[[ RECORD EXCERPTS open ]]

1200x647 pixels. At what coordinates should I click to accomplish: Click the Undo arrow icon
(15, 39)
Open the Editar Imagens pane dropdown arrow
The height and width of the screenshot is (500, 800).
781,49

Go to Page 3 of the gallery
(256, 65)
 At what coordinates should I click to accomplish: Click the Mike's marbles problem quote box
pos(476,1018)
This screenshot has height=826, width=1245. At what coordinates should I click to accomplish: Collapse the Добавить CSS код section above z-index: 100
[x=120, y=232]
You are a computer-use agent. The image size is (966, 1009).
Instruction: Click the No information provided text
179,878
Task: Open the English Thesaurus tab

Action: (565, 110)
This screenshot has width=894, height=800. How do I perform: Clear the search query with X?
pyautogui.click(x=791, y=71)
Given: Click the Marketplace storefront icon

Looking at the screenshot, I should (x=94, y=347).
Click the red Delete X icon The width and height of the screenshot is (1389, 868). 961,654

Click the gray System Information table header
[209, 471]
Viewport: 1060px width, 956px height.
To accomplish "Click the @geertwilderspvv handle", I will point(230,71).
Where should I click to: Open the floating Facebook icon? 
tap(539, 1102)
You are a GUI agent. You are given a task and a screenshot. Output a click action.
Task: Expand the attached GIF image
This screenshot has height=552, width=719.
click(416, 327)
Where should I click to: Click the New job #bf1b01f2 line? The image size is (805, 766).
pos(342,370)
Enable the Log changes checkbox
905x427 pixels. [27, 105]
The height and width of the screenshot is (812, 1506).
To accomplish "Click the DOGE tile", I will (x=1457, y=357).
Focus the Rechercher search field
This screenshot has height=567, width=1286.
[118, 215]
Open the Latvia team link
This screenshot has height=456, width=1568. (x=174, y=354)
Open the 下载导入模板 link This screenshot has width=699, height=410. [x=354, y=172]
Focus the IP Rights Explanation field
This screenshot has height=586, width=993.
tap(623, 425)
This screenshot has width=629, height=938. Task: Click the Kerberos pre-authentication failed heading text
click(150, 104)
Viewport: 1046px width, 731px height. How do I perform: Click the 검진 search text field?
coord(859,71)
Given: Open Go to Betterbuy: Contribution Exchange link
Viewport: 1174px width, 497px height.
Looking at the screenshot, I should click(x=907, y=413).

[[ RECORD EXCERPTS closed ]]

▶ _WHAT THE TASK ASKS_
Please set down each entry again, word for word.

▶ _RESPONSE AREA_
1200x647 pixels. At what coordinates should I click to accomplish: Click the Undo arrow icon
(15, 39)
Open the Editar Imagens pane dropdown arrow
The height and width of the screenshot is (500, 800).
781,49

Go to Page 3 of the gallery
(256, 65)
 At what coordinates should I click to accomplish: Click the Mike's marbles problem quote box
pos(476,1018)
This screenshot has height=826, width=1245. At what coordinates should I click to accomplish: Collapse the Добавить CSS код section above z-index: 100
[x=120, y=232]
You are a computer-use agent. The image size is (966, 1009).
Instruction: Click the No information provided text
179,878
Task: Open the English Thesaurus tab

Action: (565, 110)
This screenshot has width=894, height=800. How do I perform: Clear the search query with X?
pyautogui.click(x=791, y=71)
Given: Click the Marketplace storefront icon

Looking at the screenshot, I should (x=94, y=347).
Click the red Delete X icon The width and height of the screenshot is (1389, 868). 961,654

Click the gray System Information table header
[209, 471]
Viewport: 1060px width, 956px height.
To accomplish "Click the @geertwilderspvv handle", I will point(230,71).
Where should I click to: Open the floating Facebook icon? 
tap(539, 1102)
You are a GUI agent. You are given a task and a screenshot. Output a click action.
Task: Expand the attached GIF image
This screenshot has height=552, width=719.
click(416, 327)
Where should I click to: Click the New job #bf1b01f2 line? The image size is (805, 766).
pos(342,370)
Enable the Log changes checkbox
905x427 pixels. [27, 105]
The height and width of the screenshot is (812, 1506).
To accomplish "Click the DOGE tile", I will (x=1457, y=357).
Focus the Rechercher search field
This screenshot has height=567, width=1286.
[118, 215]
Open the Latvia team link
This screenshot has height=456, width=1568. (x=174, y=354)
Open the 下载导入模板 link This screenshot has width=699, height=410. [x=354, y=172]
Focus the IP Rights Explanation field
This screenshot has height=586, width=993.
tap(623, 425)
This screenshot has width=629, height=938. Task: Click the Kerberos pre-authentication failed heading text
click(150, 104)
Viewport: 1046px width, 731px height. How do I perform: Click the 검진 search text field?
coord(859,71)
Given: Open Go to Betterbuy: Contribution Exchange link
Viewport: 1174px width, 497px height.
Looking at the screenshot, I should click(x=907, y=413).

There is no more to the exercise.